Recopiez fidèlement le passage de la lettre qui s'ouvre sur les mots contenant « Ave + Maria » et se clôt sur « sauver les âmes. ».

Extrait à lire
========

7 juin 2013

[Abbé Jean Devaulx de Chambord] "Nous ne devons pas nous choquer de trouver des défauts ou des erreurs..."

SOURCE - Abbé Jean Devaulx de Chambord - 7 juin 2013

Ave + Maria
Saint-Domingue, en la fête du Sacré-Coeur,
Le vendredi 7 juin 2013

Bien chers amis et fidèles,

Il me faut vous annoncer une triste nouvelle. Ayant dû affronter de sérieuses difficultés comme prêtre dans l’apostolat de ma Congrégation, la Fraternité Saint-Pie X, j’ai malheureusement dû la quitter. Il s’agissait en effet de problèmes mettant en danger le salut éternel des âmes qui nous sont confiées. Et nous sommes prêtres pour sauver les âmes.

Cela est douloureux, car j’ai par ailleurs une gratitude immense envers la Fraternité Saint-Pie X, de qui j’ai reçu ma formation de jeune homme puis de séminariste. Je connais beaucoup de ses prêtres, pour qui j’ai une grande admiration. Aussi je souhaiterais affirmer ici bien clairement que je ne veux pas attaquer cette Fraternité. Elle réalise un travail formidable, dont j’ai bénéficié comme tant d’autres, un peu partout dans le monde. Sa fidélité envers la doctrine catholique est certaine. Son attachement à l’Eglise et au Saint Père le Pape est réel. Elle produit d’abondantes vocations et s’applique à affronter ce monde en crise par la formation d’une élite catholique. Et comme le dit Notre-Seigneur Jésus-Christ, on juge l’arbre à ses fruits Lc 6,44.

Il n’est pas question pour moi un instant d’abandonner le sacerdoce auquel le Bon Dieu m’a appelé, dans le mystère de Sa miséricorde infinie. Bien au contraire, avec Sa grâce, j’espère pouvoir y répondre toujours mieux au service des âmes qui ne Le connaissent pas.

C’est pourquoi, si vous me le permettez, j’aimerais comme prêtre vous adresser quelques mots, simple écho de l’enseignement de l’Eglise: Nous vivons par le don d’un Dieu de Charité, d’un amour sans limites. Tout le sens de notre vie est d’avoir et de vivre toujours plus de cette authentique charité. Il ne suffit pas d’avoir la Foi ; il ne suffit pas de croire en Dieu et de suivre son Eglise. Il ne suffit même pas de défendre notre Foi : il nous faut vivre de la charité. C’est que dit l’apôtre Saint Paul, dans la Bible : Si je n’ai pas la charité, je ne suis rien 1Cor 13,2. C’est parce que nous voulons aimer Dieu que nous nous efforçons de vivre dans le bien, d’éviter le péché ; car le péché n’est pas autre chose qu’une déformation de l’ordre que Dieu a créé, et une offense à l’amitié qu’Il a pour nous. Si vous m’aimez, gardez mes commandements Jn 14,15. Mais l’amour est quelque chose qui va beaucoup plus loin qu’une simple série de règles à accomplir : il nous ouvre vers les autres. Il n’y a pas de repliement sur soi possible en lui, pas d’égoïsme. De même que Dieu se donne totalement, par amour, Il nous apprend à nous donner aux autres, à penser à eux, et même à tout faire pour eux.

========

Matériel fourni
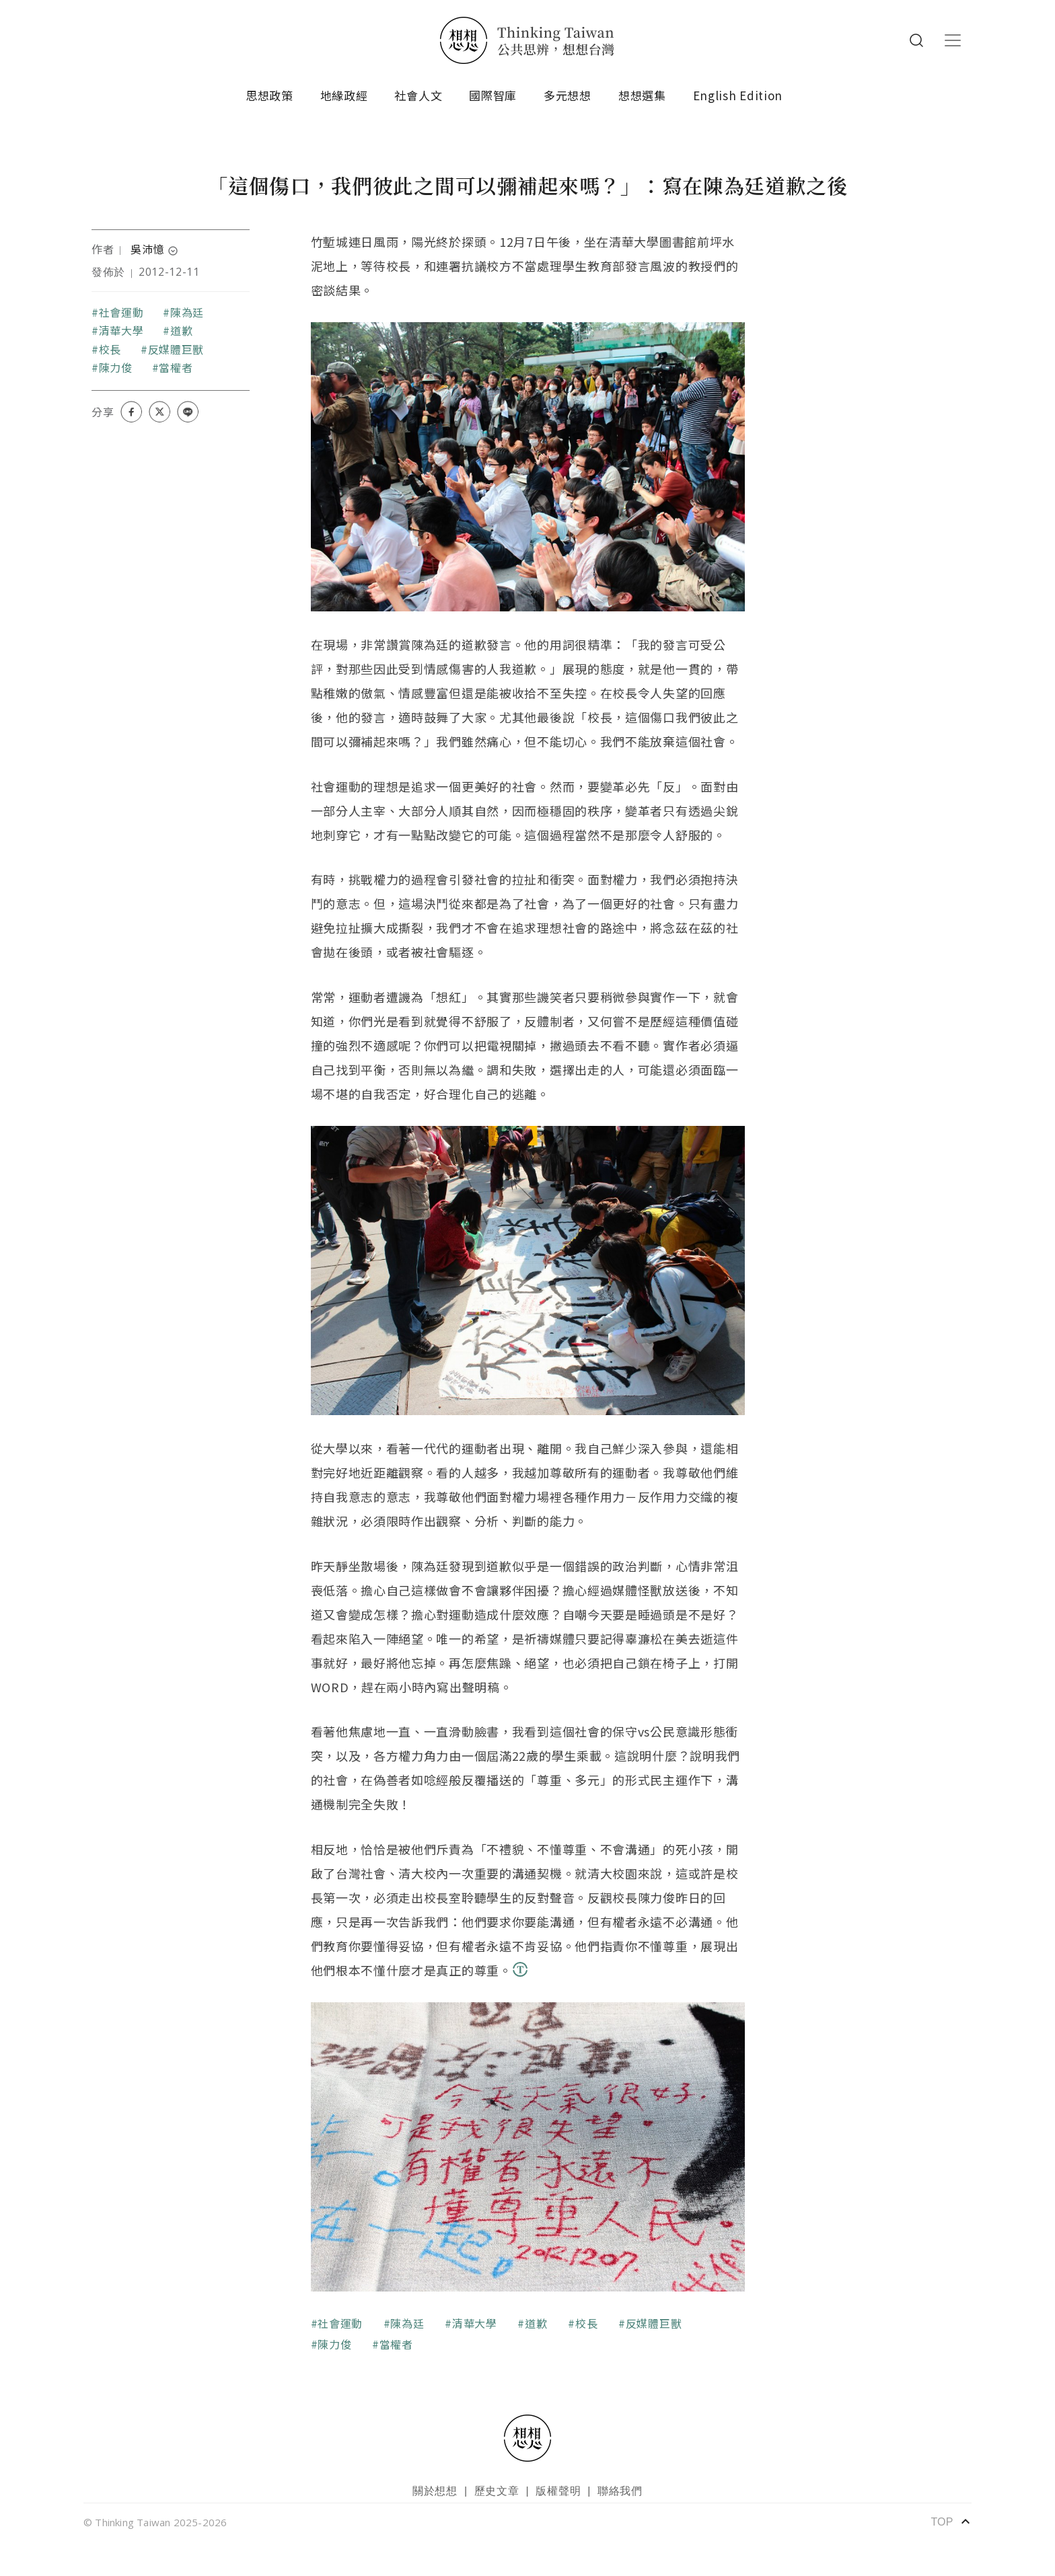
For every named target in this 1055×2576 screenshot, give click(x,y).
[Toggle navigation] (952, 40)
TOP (951, 2521)
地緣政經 (344, 95)
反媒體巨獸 (176, 349)
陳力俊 (116, 367)
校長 (110, 349)
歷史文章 (496, 2491)
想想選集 (642, 95)
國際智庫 (493, 95)
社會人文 (418, 95)
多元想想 (567, 95)
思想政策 (269, 95)
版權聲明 (558, 2491)
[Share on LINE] (187, 411)
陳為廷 (187, 312)
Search (916, 40)
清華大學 (121, 330)
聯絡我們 (620, 2491)
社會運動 (121, 312)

========

Tâche réalisée
Ave + Maria
Saint-Domingue, en la fête du Sacré-Coeur,
Le vendredi 7 juin 2013

Bien chers amis et fidèles,

Il me faut vous annoncer une triste nouvelle. Ayant dû affronter de sérieuses difficultés comme prêtre dans l’apostolat de ma Congrégation, la Fraternité Saint-Pie X, j’ai malheureusement dû la quitter. Il s’agissait en effet de problèmes mettant en danger le salut éternel des âmes qui nous sont confiées. Et nous sommes prêtres pour sauver les âmes.